My point is more that unless you always ask every Christian you meet where they go to church you might not realize that they don't. The healthy Christians I know who don't attend church are not obsessed with this fact. Their relationship with God does not revolve around what they don't do. Also they realize that it would not be healthy for most Christians to not attend church so they are not advocating for others to do what they do. These Christians simply have a different calling. A good historical example would be the dessert fathers.

As a further critique of your method your statement has the assumed point that because you have not met any that you know of they must not exist. This is like me saying I have never met an Eskimo so they must not exist.

April 12, 2013 | Unregistered CommenterKeith Rowley

My Creator God equips me, always has and always will, because They know me as is in the example of my parents of mankind. Though most intentions are good I cannot rest in any church like I do in the arms of God. The most important community to God is Their family and it is from within that divine Unity that I break bread and sup wine. It is from that divine foundation that I find the strength, resources, direction and joy to go out into the world to bring baptism into that fold equally in the name of our Father, his Son and the Holy Ghost. amen

April 14, 2013 | Unregistered CommenterHerm

Colossians 3 is the best advice for life. Thanks Ray.
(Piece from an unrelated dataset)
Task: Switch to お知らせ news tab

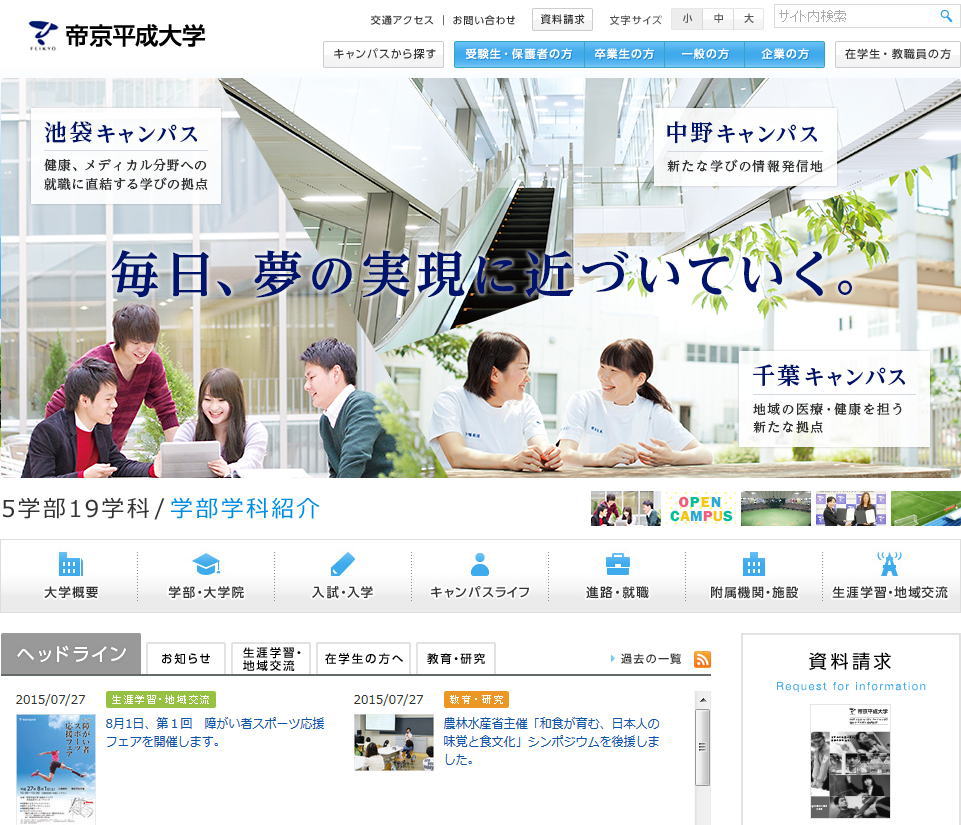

May 1, 2013 | Unregistered CommenterJoseph Hurtgen

I have just finished reading "The Impossible Mentor" for the third (4th,5th, 6th, etc time). I am going to be blunt - to put you on the spot as it were! Are you saying in your book that Jesus expected every one of His followers to do the works He did, including all the miraculous healings, etc.,if we remained in close fellowship and obedience to Him, right up until this day? Despite all the evidence to the contrary, and the insitutional church has given plenty of that, but it's what scripture teaches what counts. I'm not arguing, and I will come to my own conclusion in this,but your point of view seems to show much influence by Dallas Willard, a teacher I greatly respect (and continue to respect even though he has passed on). So what is it to be? It is a pretty radical thought!

July 25, 2013 | Unregistered CommenterGeorge

Hi George: As to the Lord's expectations, I can't say. But as to what he made possible for us, then my answer is a resounding yes! (You're also correct regarding Dr. Willard's influence.) The point of The Impossible Mentor was to challenge us regarding our expectations!

July 25, 2013 | Unregistered CommenterRay Hollenbach

Hi Ray, Thank You for your direct answer! It leaves me with a bit of adjusting to do, and adjustments can be demanding in the sense thay are challenging. Pray with me. This is new territory, and I will need much faith. Like all of us I have plenty of projects to occupy my time in this area. It's not His supply that concerns me, it's His will for each particular scenario. Even the Lord wasn't successful every time (Nazareth!), so dealing with disappointment and discouragement have to be considered as well. Blessings, George. 1

July 26, 2013 | Unregistered CommenterGeorge

Of course, George, I will pray along with you. Grace and peace to you in great measure.